Oh tal parece que te he interesado, me alegra te aseguro que nos divertiremos juntas~ y Bueno ¿donde me había quedado?…Oh si les contaba de mi cambio de escuela, pero primero creo que es apropiado presentarse –Modales ante todo dulzuras-. Mi nombre es Tsunange Sawada – para mi mala fortuna- Y actualmente tengo 16 años de edad, soy hija de padres divorciados – Mi Mama entro en razón y se dio cuenta del Idiota con el que se había casado, me sorprende que no lo hubiera hecho antes realmente, bien por ella- y tengo una hermana gemela- Cuyo nombre era parecido al mio pero no recuerdo a ciencia cierta, en mi defensa debo decir, que no la veo desde los 5 años-, no les preguntare a ustedes quienes son, ya que se que no pueden responderme –No estoy tan loca como para creer que lo haran-, por lo que una vez terminada las formalidades sigamos con la historia. Bueno como había dicho anteriormente en dos días, tuve que hacer mis maletas, tomar un avión, inscribirme en una nueva escuela, oh y claro ir a la dichosa escuela, casi se me olvidaba eso pero, antes si me disculpan he tenido un dia agotador por lo que dormiré un rato y por la mañana les cuento como va mi dia.
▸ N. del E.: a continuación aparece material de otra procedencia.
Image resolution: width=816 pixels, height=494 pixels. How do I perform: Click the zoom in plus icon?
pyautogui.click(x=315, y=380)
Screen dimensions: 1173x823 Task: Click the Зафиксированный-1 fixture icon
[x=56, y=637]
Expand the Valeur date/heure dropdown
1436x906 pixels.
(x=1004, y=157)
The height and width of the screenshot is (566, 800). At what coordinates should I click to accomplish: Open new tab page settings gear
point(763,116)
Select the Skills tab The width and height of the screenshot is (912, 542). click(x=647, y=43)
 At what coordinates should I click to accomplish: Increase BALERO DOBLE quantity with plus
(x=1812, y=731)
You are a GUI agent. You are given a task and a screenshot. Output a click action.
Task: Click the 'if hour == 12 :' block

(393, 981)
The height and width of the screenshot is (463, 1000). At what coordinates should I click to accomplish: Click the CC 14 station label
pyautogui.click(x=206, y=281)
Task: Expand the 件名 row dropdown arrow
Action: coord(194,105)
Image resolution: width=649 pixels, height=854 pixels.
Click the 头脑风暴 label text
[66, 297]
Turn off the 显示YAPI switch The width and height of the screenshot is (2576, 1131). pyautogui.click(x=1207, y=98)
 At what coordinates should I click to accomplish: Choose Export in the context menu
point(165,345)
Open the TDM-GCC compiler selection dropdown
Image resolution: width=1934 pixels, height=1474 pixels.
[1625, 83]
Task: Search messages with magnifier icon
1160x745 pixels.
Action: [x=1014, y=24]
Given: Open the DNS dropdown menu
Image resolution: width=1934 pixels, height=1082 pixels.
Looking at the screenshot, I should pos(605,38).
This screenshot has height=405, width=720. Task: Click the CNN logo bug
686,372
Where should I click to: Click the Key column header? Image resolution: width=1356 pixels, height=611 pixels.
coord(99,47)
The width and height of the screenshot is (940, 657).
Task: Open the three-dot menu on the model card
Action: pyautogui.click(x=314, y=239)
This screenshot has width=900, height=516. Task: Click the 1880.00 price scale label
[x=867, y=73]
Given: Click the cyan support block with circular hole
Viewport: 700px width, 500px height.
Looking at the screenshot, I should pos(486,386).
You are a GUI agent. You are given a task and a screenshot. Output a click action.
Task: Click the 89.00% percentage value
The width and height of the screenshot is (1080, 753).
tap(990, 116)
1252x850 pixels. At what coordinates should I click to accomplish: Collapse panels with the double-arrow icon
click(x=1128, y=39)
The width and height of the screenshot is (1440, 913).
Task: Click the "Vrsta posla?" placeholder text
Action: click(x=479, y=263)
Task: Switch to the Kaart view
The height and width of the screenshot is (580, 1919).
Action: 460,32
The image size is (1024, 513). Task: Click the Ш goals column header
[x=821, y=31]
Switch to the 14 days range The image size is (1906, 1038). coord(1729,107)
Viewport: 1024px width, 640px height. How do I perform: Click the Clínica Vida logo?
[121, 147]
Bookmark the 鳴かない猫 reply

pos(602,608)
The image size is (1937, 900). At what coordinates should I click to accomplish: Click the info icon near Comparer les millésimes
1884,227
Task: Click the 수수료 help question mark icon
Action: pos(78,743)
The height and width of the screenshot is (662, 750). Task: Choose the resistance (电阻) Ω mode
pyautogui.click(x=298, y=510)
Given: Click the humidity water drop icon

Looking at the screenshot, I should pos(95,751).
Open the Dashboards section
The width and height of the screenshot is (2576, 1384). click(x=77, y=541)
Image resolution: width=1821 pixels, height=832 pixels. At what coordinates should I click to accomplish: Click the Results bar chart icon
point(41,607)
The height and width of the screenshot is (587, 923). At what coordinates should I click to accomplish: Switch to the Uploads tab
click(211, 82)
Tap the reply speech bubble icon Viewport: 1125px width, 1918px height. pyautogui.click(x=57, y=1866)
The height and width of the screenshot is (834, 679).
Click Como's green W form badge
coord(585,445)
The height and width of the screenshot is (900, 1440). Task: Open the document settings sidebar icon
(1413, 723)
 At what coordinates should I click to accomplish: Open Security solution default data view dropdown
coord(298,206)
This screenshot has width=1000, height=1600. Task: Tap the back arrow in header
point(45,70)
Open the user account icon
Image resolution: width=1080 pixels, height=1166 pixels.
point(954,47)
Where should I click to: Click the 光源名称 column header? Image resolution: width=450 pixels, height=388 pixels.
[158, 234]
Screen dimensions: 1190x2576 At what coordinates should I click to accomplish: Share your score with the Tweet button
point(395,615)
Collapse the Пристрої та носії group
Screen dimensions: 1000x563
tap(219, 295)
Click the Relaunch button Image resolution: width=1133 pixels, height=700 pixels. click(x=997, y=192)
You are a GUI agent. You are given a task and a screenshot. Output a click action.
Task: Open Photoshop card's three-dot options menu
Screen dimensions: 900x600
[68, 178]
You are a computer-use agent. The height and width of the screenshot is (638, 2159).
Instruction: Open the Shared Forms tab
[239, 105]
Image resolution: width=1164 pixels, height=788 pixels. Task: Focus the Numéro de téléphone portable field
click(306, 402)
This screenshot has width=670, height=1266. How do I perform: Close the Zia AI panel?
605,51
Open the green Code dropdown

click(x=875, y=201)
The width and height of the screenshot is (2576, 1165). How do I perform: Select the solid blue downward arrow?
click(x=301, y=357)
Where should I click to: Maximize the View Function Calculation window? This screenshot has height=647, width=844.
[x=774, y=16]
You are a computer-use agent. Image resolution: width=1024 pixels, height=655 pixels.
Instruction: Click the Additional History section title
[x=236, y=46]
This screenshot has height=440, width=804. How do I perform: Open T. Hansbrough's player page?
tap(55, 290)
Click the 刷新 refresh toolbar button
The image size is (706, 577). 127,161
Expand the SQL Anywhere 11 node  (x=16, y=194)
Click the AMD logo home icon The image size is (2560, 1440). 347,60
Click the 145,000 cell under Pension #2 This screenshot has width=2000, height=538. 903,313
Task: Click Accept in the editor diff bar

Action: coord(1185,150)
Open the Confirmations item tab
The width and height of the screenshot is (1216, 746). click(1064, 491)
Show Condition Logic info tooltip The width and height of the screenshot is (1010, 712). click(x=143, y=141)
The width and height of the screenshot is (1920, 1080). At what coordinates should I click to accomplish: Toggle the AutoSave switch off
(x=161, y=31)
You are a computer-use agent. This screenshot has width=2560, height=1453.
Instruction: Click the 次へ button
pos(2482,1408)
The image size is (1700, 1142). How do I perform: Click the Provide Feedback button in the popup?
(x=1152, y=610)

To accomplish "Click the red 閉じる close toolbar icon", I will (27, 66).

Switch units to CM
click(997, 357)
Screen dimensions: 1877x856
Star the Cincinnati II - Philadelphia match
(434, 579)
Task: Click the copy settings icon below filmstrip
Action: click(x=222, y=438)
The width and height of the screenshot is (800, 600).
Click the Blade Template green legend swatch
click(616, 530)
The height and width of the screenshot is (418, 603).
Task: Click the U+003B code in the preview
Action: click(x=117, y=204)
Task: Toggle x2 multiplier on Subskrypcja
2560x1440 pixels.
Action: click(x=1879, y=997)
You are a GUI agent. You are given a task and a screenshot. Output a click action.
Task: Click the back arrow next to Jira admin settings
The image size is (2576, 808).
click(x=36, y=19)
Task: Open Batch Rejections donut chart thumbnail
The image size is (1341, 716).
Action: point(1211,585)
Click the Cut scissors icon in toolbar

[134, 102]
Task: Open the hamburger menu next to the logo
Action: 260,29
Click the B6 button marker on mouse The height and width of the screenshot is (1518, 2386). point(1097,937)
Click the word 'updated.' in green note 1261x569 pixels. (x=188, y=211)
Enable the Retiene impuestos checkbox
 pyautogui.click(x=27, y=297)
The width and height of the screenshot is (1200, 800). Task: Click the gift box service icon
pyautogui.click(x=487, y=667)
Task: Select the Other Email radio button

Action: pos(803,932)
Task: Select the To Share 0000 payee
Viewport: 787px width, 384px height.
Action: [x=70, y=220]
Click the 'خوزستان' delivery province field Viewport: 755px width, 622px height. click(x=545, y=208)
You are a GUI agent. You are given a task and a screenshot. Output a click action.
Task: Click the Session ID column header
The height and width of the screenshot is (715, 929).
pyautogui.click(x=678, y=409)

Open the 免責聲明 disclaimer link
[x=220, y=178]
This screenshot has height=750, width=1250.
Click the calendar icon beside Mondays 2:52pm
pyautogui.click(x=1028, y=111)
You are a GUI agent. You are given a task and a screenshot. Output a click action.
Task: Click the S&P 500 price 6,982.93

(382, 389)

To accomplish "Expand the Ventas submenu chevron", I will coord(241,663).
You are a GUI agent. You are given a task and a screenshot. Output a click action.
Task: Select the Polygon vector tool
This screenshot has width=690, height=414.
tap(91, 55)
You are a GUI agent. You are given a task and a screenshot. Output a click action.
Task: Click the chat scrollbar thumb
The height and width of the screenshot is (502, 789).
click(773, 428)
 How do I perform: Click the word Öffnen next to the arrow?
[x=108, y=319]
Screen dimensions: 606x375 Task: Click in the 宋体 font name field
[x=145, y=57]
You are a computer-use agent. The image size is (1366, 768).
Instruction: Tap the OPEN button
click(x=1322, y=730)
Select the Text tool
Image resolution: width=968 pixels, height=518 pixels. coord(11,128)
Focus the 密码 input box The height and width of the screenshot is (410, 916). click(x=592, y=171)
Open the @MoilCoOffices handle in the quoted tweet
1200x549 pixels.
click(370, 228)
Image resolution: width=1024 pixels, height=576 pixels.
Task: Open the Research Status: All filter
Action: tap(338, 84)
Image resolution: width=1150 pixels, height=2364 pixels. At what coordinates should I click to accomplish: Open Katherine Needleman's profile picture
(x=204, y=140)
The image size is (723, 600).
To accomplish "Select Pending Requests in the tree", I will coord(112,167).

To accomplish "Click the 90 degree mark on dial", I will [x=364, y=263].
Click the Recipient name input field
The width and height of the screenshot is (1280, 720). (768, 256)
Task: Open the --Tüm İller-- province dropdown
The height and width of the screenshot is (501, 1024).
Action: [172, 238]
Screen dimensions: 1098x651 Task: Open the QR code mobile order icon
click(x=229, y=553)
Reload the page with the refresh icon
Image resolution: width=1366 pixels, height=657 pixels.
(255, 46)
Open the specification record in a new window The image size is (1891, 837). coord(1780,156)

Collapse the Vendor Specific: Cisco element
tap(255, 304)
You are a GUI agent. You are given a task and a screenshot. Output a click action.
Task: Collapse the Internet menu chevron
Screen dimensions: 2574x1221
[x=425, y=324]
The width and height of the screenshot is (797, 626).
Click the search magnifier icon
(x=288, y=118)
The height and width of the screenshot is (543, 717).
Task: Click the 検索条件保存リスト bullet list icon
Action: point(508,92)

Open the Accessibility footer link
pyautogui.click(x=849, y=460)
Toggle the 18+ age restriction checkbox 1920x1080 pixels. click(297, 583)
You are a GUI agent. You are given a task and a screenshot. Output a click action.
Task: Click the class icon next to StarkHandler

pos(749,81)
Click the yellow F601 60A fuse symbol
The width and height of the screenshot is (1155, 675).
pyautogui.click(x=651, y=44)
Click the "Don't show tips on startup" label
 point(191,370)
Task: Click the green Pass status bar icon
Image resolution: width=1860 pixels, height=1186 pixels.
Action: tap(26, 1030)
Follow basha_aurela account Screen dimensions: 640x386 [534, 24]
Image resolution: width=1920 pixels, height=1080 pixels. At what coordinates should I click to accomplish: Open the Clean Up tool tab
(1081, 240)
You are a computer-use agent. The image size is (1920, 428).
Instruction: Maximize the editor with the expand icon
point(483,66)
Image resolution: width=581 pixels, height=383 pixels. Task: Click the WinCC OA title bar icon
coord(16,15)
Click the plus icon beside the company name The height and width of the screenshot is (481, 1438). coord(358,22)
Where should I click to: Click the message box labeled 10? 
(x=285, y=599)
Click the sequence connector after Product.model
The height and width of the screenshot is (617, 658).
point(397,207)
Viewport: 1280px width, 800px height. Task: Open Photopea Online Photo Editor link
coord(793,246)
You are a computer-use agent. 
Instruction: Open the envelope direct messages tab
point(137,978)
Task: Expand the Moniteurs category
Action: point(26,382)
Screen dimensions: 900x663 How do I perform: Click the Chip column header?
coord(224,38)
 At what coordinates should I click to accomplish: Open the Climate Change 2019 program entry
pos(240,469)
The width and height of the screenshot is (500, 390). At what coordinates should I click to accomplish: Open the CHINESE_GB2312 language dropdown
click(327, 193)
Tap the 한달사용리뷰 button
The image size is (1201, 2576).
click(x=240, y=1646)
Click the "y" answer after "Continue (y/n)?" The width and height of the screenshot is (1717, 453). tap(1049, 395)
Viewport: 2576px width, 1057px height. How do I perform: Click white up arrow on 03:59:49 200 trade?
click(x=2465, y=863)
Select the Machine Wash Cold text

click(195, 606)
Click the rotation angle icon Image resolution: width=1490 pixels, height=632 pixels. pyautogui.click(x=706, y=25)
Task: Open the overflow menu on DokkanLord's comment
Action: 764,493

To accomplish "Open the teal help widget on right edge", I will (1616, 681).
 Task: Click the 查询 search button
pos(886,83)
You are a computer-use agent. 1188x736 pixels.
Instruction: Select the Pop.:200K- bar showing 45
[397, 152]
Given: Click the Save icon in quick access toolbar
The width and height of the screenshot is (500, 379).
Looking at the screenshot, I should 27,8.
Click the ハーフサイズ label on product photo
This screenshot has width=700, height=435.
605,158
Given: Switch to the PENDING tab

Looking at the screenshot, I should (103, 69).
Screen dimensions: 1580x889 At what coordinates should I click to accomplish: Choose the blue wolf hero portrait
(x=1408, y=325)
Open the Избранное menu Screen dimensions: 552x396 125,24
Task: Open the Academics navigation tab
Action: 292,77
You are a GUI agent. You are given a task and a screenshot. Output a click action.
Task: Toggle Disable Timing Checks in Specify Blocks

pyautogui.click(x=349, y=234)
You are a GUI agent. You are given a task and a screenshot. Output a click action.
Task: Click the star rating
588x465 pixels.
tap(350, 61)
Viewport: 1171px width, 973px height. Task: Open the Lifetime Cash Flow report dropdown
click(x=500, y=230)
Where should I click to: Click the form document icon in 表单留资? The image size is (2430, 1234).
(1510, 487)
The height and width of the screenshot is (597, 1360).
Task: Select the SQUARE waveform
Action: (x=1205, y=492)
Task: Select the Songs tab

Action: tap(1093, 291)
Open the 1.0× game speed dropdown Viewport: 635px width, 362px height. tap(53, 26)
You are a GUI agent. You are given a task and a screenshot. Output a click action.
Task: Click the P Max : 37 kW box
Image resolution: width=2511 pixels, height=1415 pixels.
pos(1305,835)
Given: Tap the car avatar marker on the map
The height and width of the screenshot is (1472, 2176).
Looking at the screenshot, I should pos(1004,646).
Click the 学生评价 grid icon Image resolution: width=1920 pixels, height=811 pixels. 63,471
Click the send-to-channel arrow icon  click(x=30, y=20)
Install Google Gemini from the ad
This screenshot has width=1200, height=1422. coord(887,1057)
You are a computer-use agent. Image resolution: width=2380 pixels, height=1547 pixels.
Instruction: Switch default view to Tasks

Era una linda mañana hay que admitir – aunque prefiero mas cuando llueve es mas relajante-, y como cada mañana tuve que despedirme de uno de los muchos amores de mi vida… Mi cama – algún dia le pediré matrimonio, claro cuando sea legal- y Levantarme, el maldito colegio creía que al quitarnos nuestro individualismo nos convertirían en robots prefectos, por lo que nos obligaban a usar la misma ropa a todos. Mi uniforme consistía en una blusa blanca, una falda negra y una chaqueta del mismo color, ambas con costuras blancas y finalmente salida de la nada una corbata roja - ¿Roja? ¿Enserio? ¿Acaso por ley todo debía ser feo?-. Tambien querían que usara unos zapatos de charol horrendos, pero no señor ni de coña me colocaba esas cosas, soy Italiana los Tacones son mis mejores amigos y no les sere infiel con cualquier zapato de cuarta, por lo que muy decida me coloque unos tacones negros con unas lindas correas que se ataban formando un moño. Al salir de la habitación en el gigante departamento que mi Abuelito había comprado exclusivamente para mi estadia en el país asiático, me encontré con el malnacido, oh lo lamento – en realidad no lo siento-es decir con mi querido padre –Notose el sacarsmo- en la puerta esperándome para llevarme a mi próximo objetivo.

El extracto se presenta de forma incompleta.